Cloud File Storage Pi

Disclaimer

Any actions and or activities related to the material contained within this website is solely your responsibility. The misuse of the information in this website can result in criminal charges brought against the persons in question. Cyber Security Associates Limited, will not be held responsible for any criminal charges brought against any individuals misusing the information in these projects to break the law.

Please ensure you are using the latest SD Card image which is available here.

 

Teacher Overview

In this lesson, students will get an opportunity to develop the skills to configure a cloud storage device, understand the principles of digital storage and security.

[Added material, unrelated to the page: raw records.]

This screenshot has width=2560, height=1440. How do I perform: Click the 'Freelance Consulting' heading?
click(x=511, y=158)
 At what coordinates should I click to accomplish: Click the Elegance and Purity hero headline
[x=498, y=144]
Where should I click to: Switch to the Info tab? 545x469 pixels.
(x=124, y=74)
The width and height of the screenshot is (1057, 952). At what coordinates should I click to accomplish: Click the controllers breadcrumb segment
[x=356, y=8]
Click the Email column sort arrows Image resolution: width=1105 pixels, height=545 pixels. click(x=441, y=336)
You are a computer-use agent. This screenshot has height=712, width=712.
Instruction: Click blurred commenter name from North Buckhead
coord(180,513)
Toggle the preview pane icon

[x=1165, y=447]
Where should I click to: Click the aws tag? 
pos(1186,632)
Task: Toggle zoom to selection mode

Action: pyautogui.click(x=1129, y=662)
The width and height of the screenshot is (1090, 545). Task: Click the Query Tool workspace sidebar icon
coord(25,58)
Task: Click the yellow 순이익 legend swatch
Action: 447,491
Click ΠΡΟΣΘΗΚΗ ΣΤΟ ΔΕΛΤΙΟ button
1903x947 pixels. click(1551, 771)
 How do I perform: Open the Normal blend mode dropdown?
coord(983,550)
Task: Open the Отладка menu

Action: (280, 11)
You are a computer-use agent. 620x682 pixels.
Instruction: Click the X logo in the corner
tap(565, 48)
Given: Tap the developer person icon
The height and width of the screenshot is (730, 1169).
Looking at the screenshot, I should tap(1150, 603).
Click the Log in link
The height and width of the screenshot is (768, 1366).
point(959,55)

Cloud storage has been a huge benefit for many working professionals over the past 10 years, it has allowed many people to work remotely and upload their work to the cloud to be accessed at different locations and by other people. Cloud storage is storing data on an external hard drive that has internet connectivity instead of using local storage and being limited to only accessing it when you have physical access to the device. This project will show the students how to configure the Raspberry Pi with an external storage device to be an internal network storage device. This is currently configured to only work wirelessly within the same network. For external use, it would need to be configured to have a static IP and allow for traffic outside the network to be forwarded to it. This introduces many security issues, as have been shown by the numerous attacks that are made against cloud storage services. Get the students to research different attacks against cloud storage to show how vulnerable these systems can be if security isn’t implemented properly.

The best way to secure this system is to make sure that the SSH password is complicated, current GCHQ advice is to use a string of at least 3 random words. The project uses a web interface to upload files and access them from other devices within the network. The login details should also include a complicated password, increasing the security of the device. Security increases as simple passwords are easy to brute force which is when an attacker tries to log in with a long list of known passwords until the same password is found. There are more complicated versions of this process which include offline attacks, but these attacks require more processing power and more data about the target than would be known in this situation. The SSL certificate allows for HTTPS to be used, which also encrypts the traffic that is being connected between a client and the server which prevents man-in-the-middle attacks. Combining these processes will increase the security of the project.  

Suggested Year Group

The suggested age group is 14+, this project requires careful configuration and understanding of principles younger students might not have been previously exposed to.

 

Learning Outcomes

  •         Instruct the students how cloud storage works;

  •        Show the students how to configure the Raspberry Pi to be a cloud storage device.

 

Hardware Required

Component Number (Peli Case)

(Base) 4 + 5

(Base) 5

(Base) 6

(Base) 6

(Level 1) 3

(Level 1) 3

(Level 1) 5

(Level 1) 1

Component Number (Box Case)

Slot 1

Slot 11

Slot 2

Slot 11

Slot 11

Slot 11

Slot 12

Slot 13

Component

Raspberry Pi + Case

Raspbian SD Card

External Hard Drive

USB lead

HDMI

Wireless Keyboard

Wireless Mouse

Power Supply

 

Video Guide

 

Conclusion

This project is intended to introduce networking to the students and how the Raspberry Pi can be used as a part of the network, there are many other ways the Raspberry Pi can be used as a part of a network. It is possible to make the Raspberry Pi a HTTP server, a wireless access point, or a casting device. Instruct the students to look for other projects that the Raspberry Pi can be integrated into, but also stress the importance of changing the default passwords on the Raspberry Pi and using strong passwords in general. There is a very good website (https://howsecureismypassword.net/) that can show the students how long it would take for a decent PC to crack the password. There are many ways to generate new, strong passwords, using a password manager is also advised as this generates strong passwords and stores them securely for you as well.

This project can be adapted to also include external traffic allowing access to the cloud outside the network, if any student is interested in doing this, stress the important of security as a vulnerable Raspberry Pi will allow access to the rest of the network.